The routing in Gujarat was unfathomable. What was given is Godhra-Kheda-Surendranagar-Morvi-Bhuj. I could not understand why it was not Godhra-Ahmedabad-Viramgam-Bhuj. The specified route was needlessly longer and time consuming. I intend writing to LBR about such unscientific routings I discerned in the two expeditions. I reached Bhuj by 8 pm; excitement was in the air with only 150 kms to go. I could surely complete it well before midnight. That is when I missed the warning of low fuel. I drove well out of Bhuj and saw the warning light. I turned back and got to a fuel station after some time.  I used the fuel bill and the GPS tracker data as documentation. I made haste towards Nakhatarana. I reached it in less than an hour and found the village deserted. I found a couple of elders out on a stroll and stopped to take directions from them. One of them happened to be a village elder, who agreed to attest the log sheet when I told him the purpose of my travel. He gave me his mobile number promising to visit Cochin!

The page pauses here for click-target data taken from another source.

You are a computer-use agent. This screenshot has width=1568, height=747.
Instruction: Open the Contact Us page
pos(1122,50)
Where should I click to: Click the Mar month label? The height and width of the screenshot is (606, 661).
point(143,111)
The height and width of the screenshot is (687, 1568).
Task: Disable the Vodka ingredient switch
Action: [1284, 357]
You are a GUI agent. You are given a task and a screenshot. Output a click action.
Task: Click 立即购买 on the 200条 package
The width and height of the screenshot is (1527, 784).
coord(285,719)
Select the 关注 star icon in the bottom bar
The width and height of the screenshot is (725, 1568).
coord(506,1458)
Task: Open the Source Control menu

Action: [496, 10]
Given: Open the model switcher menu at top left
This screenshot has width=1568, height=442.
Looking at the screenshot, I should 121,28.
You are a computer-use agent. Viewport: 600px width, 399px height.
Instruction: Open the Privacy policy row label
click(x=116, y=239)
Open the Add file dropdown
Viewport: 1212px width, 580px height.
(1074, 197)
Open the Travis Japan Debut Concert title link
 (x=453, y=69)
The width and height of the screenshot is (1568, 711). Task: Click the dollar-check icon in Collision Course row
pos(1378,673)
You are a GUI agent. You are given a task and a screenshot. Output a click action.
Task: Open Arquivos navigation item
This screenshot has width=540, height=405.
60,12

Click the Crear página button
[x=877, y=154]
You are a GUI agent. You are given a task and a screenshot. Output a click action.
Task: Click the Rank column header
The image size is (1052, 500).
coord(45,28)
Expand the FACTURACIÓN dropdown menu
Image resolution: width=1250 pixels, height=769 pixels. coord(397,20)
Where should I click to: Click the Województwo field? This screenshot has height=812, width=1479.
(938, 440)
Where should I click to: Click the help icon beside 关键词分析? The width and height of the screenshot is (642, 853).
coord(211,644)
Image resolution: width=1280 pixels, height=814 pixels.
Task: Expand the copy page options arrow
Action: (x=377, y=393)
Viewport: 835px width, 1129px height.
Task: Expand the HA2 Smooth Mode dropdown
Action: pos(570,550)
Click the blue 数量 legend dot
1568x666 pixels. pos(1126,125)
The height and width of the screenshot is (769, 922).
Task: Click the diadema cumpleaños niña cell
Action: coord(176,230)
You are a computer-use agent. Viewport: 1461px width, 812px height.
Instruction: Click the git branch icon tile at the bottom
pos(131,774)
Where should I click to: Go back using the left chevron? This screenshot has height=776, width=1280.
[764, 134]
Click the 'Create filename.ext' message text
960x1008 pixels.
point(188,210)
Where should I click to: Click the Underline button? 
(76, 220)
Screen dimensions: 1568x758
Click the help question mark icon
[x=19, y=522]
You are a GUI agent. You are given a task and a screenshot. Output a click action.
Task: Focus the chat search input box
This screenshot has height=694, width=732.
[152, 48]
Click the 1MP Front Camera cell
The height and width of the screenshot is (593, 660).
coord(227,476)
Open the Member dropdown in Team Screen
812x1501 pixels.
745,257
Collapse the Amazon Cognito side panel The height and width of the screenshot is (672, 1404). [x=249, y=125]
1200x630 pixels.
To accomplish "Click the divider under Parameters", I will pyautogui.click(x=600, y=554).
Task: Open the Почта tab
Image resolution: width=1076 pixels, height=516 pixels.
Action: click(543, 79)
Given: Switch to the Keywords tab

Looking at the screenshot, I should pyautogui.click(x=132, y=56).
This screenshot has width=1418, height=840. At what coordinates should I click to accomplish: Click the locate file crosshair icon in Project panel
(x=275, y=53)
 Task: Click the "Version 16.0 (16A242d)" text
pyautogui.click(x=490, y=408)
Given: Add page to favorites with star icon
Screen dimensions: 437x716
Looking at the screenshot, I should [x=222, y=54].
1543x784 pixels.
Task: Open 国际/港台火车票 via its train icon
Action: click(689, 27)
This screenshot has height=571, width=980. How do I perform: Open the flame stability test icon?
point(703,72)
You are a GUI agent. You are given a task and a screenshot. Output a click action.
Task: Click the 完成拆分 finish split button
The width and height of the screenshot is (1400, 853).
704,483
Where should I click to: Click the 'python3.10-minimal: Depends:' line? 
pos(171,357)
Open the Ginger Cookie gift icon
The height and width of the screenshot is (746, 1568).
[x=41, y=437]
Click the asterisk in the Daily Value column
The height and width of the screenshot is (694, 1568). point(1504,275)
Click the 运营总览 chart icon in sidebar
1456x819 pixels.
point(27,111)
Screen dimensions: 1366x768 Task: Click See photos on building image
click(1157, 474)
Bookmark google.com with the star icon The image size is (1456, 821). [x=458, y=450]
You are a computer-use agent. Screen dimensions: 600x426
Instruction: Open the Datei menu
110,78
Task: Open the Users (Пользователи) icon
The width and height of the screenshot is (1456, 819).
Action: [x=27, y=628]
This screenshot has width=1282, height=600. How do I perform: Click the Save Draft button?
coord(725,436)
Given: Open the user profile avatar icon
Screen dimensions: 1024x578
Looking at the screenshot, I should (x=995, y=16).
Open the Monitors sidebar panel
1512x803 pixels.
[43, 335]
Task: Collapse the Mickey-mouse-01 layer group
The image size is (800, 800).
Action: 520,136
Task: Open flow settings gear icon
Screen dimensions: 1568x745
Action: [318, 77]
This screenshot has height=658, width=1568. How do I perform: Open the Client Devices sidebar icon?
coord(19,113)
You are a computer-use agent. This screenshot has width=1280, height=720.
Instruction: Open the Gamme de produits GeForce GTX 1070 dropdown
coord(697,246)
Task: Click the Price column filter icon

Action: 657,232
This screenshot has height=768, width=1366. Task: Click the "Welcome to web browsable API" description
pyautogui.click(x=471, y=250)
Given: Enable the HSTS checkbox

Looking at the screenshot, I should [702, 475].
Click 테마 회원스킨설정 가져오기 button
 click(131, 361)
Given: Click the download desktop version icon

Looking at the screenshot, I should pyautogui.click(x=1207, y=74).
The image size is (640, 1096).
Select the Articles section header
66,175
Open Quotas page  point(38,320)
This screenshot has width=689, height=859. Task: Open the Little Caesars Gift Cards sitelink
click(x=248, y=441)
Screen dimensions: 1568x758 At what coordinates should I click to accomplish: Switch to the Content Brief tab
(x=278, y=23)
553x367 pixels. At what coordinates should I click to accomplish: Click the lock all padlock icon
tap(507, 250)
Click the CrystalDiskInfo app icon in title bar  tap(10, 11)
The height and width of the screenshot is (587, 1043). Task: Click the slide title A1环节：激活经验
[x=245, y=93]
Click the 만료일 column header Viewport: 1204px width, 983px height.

I had only a 100 kms to go for Koteswar. As I was nearing the destination anxiety started building up once again. It always does. You start wondering if anything will happen to spoil the party. It was pitch dark on the lonely road – a flat tyre or a Nilgai in full flight. With these thoughts still exploding in my head I turned into the police station in Narayan Sarovar. They had been informed prior of the need to be in readiness to attest the end of the expedition in Koteswar. With the police team in tow I reached the land’s end at 10.55 pm – had covered 3799 kms in 114 hours and 25 minutes. Besides the time it was the fact that I am the first individual to complete the East-West expedition all alone that gave me the most satisfaction.

The regular SI was on leave and hence, photography was prohibited by BSF personnel. After the attestation I checked in at the Jain Inn. Thus, Koteswar was where it started – the beginning of the Coastal Expedition – and also where it ended – the East West Expedition. The beginning is the end and the end, the beginning.

Mission Fast track has been successfully completed. I became the first person in India (the World?) to complete the Coastal and the East West Expeditions solo and within the time proposed to LBR. Undertaking the expeditions as a double header did put additional strain, but its ‘conquest’ was immensely fulfilling.